Do Hormones Reduce the Risk of Miscarriage?

In one study, giving the hormone progesterone to women who have had a miscarriage and experience bleeding early in pregnancy may increase their chances of having a baby.

Birmingham researchers did a study of 4,000 pregnant women. Samantha Allen, 31, experienced the same situation again when she lost her first baby and then during her second pregnancy.

After using the hormone for eight weeks, she gave birth to her son, Noah.

Progesterone is a hormone necessary during pregnancy – to protect the uterine lining where the embryo is implanted and to support the immune system.

Samantha was given the hormone progesterone for the trial, which she took twice a day until she was 16 weeks pregnant.

She said her bleeding stopped within a week of starting the trial and the pregnancy was progressing very smoothly.

It is now hoped that women who have miscarried will benefit more.

Miscarriage affects one in five women, and vaginal bleeding in early pregnancy can increase the risk of miscarriage.

With progesterone previously used in IVF treatment, Samantha said she had no fears about taking part in the study.

“I am happy to participate. I didn’t feel it was risky because it wasn’t an early try.”

The University of Birmingham study, published in the New England Journal of Medicine, included a group of nearly 2,000 pregnant women given progesterone, while another group of the same number were given a placebo or dummy pill.

All Women Have Experienced Bleeding in Early Pregnancy

Although the study has shown that women with premature bleeding may not be helped by taking hormones, the benefit is substantial for women with a history of recurrent miscarriages (three or more).
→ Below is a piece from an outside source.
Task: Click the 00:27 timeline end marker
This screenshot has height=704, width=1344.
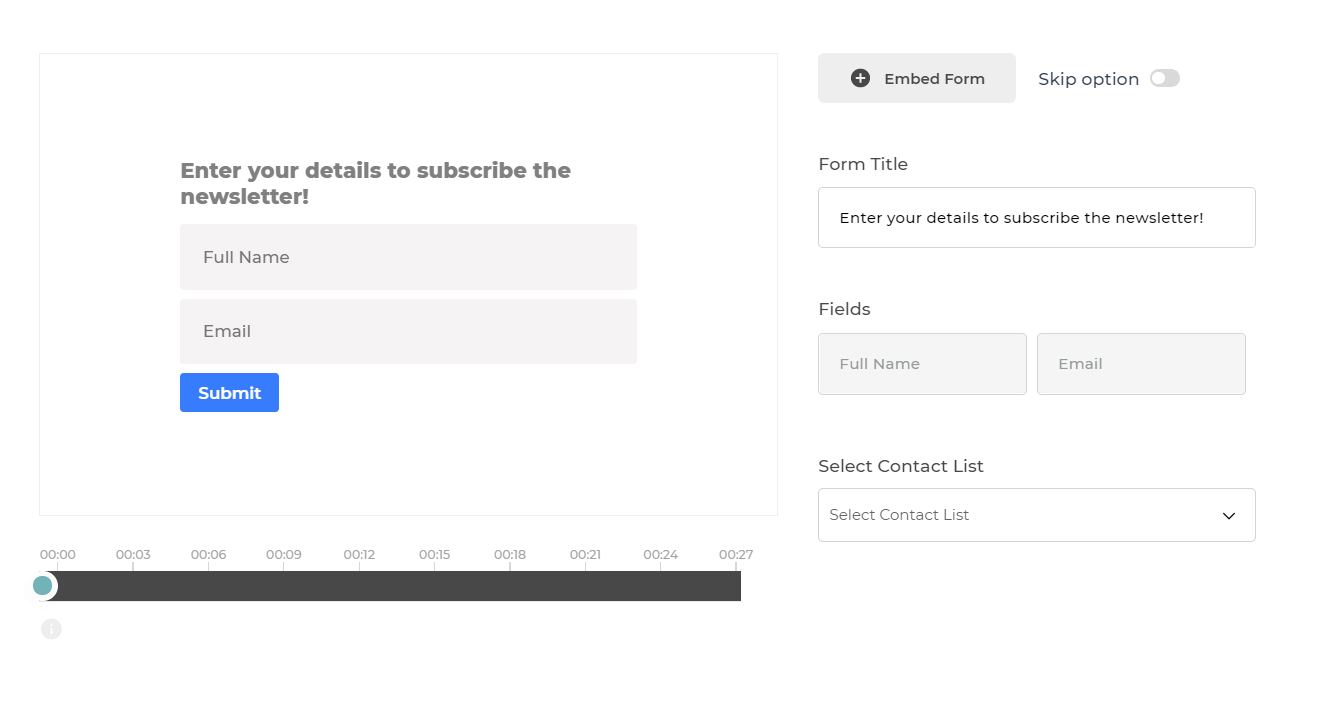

There was a 15 percent increase in live birth rates among these women – 98 out of 137 women will have a baby, compared with 85 out of 148 in the placebo group.

Arri Coomarasamy, a women’s and gynecologist consultant working at the Birmingham Women’s and Children’s Hospital, said the treatment could save the lives of thousands of babies.

“We hope this evidence will be evaluated by the National Institute for Health and Care Excellence and used to update national guidelines on women at low risk,” she said.

Right now, when women experience potentially miscarriage, “there’s nothing we can offer them,” she says.

However, she said the treatment won’t work for all women who have had a miscarriage because there are many complex reasons why a miscarriage can occur.

He added that only women who have a problem with progesterone may benefit.

Jane Brewin, CEO of Abortion Charity, Tommy said: “The results of this study are important to parents who have experienced miscarriage; It now has a robust and effective treatment option that will save many lives and prevent too much heartbreak.”

“It gives us confidence to believe that more research will lead to more treatments and ultimately make more mistakes preventable.”